Requirement
Continue the article on the Samsung Galaxy C7 and C7 Pro, picking up right after its last sentence.

2016 smartphone from Samsung

The Samsung Galaxy C7 and Samsung Galaxy C7 Pro are mid-range Android smartphones produced by Samsung Electronics as a part of its Galaxy C series. The Galaxy C7 was announced in May 2016 and was released in June of the same year, while the Galaxy C7 Pro was announced in January 2016 and was released in February of the same year.

== Design ==
The front is made of glass (Corning Gorilla Glass 4 on the Galaxy C7 Pro). Both phones feature aluminum bodies.

On the bottom of the smartphones, there is a 3.5 mm audio jack, a microphone, a USB port (microUSB on the Galaxy C7 and USB-C on the Galaxy C7 Pro), and a speaker. On the top, there is a second microphone. On the left, there are the volume buttons, while on the right, there is the power button and a SIM-tray with one slot for a Nano-SIM and one hybrid slot for a Nano-SIM or a microSD card.

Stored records

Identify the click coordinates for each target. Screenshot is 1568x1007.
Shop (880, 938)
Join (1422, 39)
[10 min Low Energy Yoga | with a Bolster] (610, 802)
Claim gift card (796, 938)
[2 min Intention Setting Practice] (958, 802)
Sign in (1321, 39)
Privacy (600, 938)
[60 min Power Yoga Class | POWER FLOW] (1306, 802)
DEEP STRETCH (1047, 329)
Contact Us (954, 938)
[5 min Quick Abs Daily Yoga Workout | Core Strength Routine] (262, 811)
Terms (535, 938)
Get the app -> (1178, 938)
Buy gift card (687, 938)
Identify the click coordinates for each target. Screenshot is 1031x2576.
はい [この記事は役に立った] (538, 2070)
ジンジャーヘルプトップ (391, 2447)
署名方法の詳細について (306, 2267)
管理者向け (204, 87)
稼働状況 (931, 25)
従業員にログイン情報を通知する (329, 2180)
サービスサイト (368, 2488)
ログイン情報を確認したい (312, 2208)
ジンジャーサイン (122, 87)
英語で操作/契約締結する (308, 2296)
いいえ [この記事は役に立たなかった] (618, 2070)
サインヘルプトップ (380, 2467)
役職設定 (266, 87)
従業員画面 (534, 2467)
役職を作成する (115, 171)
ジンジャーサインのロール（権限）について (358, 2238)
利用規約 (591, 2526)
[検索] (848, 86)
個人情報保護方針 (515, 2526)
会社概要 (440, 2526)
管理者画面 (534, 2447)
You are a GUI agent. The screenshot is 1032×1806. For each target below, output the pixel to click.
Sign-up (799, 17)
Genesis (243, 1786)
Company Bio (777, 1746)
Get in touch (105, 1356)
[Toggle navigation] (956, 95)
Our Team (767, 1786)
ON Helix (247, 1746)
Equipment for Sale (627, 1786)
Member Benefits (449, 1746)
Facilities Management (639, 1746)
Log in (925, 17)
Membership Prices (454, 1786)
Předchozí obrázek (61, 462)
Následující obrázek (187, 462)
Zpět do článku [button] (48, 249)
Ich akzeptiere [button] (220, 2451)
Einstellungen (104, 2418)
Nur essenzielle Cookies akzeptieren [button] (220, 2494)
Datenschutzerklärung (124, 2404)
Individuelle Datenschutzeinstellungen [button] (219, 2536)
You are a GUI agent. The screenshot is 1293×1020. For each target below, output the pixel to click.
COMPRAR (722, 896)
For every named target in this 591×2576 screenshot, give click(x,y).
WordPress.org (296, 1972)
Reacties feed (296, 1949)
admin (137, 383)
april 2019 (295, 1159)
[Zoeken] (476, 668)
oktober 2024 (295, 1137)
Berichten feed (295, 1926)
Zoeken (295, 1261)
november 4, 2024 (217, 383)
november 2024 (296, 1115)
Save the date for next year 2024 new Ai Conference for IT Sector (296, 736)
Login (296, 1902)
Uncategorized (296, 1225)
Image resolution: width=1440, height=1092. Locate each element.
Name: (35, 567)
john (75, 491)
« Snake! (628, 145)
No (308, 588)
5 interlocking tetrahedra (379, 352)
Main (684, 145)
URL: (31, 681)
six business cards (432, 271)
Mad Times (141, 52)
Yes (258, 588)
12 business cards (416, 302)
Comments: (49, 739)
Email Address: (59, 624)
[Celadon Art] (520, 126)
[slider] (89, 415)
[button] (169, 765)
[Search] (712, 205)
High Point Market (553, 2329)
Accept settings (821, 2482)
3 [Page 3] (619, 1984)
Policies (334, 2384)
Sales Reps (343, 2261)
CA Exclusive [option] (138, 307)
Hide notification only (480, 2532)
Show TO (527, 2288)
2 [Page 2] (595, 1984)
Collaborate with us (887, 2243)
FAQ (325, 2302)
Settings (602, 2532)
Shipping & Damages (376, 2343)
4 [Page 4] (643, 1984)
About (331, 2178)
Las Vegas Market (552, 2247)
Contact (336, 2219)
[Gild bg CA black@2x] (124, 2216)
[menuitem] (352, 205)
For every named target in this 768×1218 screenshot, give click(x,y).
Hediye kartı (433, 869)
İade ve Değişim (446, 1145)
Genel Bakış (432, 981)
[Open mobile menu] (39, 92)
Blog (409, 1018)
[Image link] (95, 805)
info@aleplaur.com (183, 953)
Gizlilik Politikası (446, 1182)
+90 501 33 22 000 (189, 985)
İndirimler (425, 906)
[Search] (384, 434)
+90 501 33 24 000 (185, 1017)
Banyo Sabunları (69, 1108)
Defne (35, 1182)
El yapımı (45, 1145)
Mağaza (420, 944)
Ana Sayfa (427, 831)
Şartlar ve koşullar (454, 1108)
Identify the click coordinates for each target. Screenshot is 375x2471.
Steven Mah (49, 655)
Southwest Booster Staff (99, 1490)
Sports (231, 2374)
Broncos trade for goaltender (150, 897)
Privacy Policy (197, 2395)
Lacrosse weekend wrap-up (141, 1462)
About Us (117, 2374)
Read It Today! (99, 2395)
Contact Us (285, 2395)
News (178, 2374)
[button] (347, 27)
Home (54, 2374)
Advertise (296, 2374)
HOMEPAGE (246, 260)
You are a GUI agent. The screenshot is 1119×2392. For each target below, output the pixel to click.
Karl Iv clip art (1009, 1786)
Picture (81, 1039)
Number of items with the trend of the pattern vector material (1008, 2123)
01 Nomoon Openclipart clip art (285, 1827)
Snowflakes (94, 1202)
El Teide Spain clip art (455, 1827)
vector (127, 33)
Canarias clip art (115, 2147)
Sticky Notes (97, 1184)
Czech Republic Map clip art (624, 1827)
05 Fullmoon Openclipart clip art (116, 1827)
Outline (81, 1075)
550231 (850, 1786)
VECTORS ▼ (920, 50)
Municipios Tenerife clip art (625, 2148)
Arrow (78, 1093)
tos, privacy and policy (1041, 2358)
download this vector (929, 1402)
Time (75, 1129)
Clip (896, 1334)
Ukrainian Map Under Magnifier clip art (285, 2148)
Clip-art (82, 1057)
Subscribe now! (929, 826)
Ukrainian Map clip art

Answer area
On the front, there is the screen with the logo, a front-facing camera, an earpiece speaker, a proximity/ambient light sensor, and an LED indicator (only on the Galaxy C7) above it, and one physical ("home") with an integrated fingerprint scanner and two touch-sensitive ("recent apps" and "back") navigation buttons with LED backlighting below the display. On the back, there is the logo, a rear-facing camera, and a dual-tone LED flash.

The Galaxy C7 came in Dark Gray, Gold, and Pink Gold color options, while the Galaxy C7 Pro features a Dark Blue option instead of Dark Gray.

== Specifications ==

=== Hardware ===
The Galaxy C7 is powered by the Qualcomm Snapdragon 625 SoC, while the Galaxy C5 Pro is powered by the Qualcomm Snapdragon 626 SoC (an overclocked Snapdragon 625). The Galaxy C7 came with 32 or 64 GB of internal storage depending on configuration, while the Galaxy C7 Pro came only 64 GB. Storage capacity can be expanded via a microSD card by up to 256 GB. Both phones come with 4 GB of RAM.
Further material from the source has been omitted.